## Exercise requirements
Format the records as a numbered list with blank lines dropped, starting at the line that has "Click the browser profile avatar icon" and ending with the last line of the records.

## Exercise inputs
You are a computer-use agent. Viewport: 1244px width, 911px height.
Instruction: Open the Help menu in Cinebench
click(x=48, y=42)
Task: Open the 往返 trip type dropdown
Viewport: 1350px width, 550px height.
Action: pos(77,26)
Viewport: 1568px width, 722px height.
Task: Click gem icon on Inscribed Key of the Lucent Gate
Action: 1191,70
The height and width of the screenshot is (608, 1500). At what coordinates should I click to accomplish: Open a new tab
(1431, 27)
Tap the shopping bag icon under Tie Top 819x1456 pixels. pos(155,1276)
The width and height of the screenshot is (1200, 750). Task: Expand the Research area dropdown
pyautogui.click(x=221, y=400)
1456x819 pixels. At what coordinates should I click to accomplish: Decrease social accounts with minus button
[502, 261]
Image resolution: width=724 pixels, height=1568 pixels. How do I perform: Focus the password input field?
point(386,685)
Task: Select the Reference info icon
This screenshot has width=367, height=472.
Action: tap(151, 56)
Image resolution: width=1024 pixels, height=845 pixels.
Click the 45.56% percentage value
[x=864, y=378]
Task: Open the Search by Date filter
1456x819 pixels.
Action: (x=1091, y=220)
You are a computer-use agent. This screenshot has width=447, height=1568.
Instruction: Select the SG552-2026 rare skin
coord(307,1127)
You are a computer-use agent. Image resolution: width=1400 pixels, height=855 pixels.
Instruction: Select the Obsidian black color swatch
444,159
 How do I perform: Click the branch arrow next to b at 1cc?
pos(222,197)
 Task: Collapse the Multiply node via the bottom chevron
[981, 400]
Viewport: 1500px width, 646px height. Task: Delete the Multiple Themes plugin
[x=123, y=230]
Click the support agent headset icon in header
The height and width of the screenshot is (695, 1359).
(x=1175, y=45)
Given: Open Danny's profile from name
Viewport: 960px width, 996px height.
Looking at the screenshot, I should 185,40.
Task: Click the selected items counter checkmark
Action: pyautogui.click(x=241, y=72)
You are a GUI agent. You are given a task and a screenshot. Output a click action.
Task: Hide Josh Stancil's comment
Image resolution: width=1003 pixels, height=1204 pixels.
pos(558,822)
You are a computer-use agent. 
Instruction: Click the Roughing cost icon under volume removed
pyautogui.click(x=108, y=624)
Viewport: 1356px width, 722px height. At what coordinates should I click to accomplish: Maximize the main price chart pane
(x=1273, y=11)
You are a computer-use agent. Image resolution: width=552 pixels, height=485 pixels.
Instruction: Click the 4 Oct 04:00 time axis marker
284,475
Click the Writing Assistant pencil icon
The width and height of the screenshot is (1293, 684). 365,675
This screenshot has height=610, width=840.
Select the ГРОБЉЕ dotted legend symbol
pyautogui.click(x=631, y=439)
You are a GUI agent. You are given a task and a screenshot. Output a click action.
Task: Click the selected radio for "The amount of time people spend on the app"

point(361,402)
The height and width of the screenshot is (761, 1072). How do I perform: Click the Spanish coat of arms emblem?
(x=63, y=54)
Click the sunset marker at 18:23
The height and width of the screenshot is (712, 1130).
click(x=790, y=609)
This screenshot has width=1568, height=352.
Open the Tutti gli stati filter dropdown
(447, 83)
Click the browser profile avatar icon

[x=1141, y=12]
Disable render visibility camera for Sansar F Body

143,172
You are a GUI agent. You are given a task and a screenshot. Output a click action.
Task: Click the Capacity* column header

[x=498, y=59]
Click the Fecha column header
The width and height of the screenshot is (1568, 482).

## Complete answer
1. Click the browser profile avatar icon
2. [x=1141, y=12]
3. Disable render visibility camera for Sansar F Body
4. 143,172
5. You are a GUI agent. You are given a task and a screenshot. Output a click action.
6. Task: Click the Capacity* column header
7. [x=498, y=59]
8. Click the Fecha column header
9. The width and height of the screenshot is (1568, 482).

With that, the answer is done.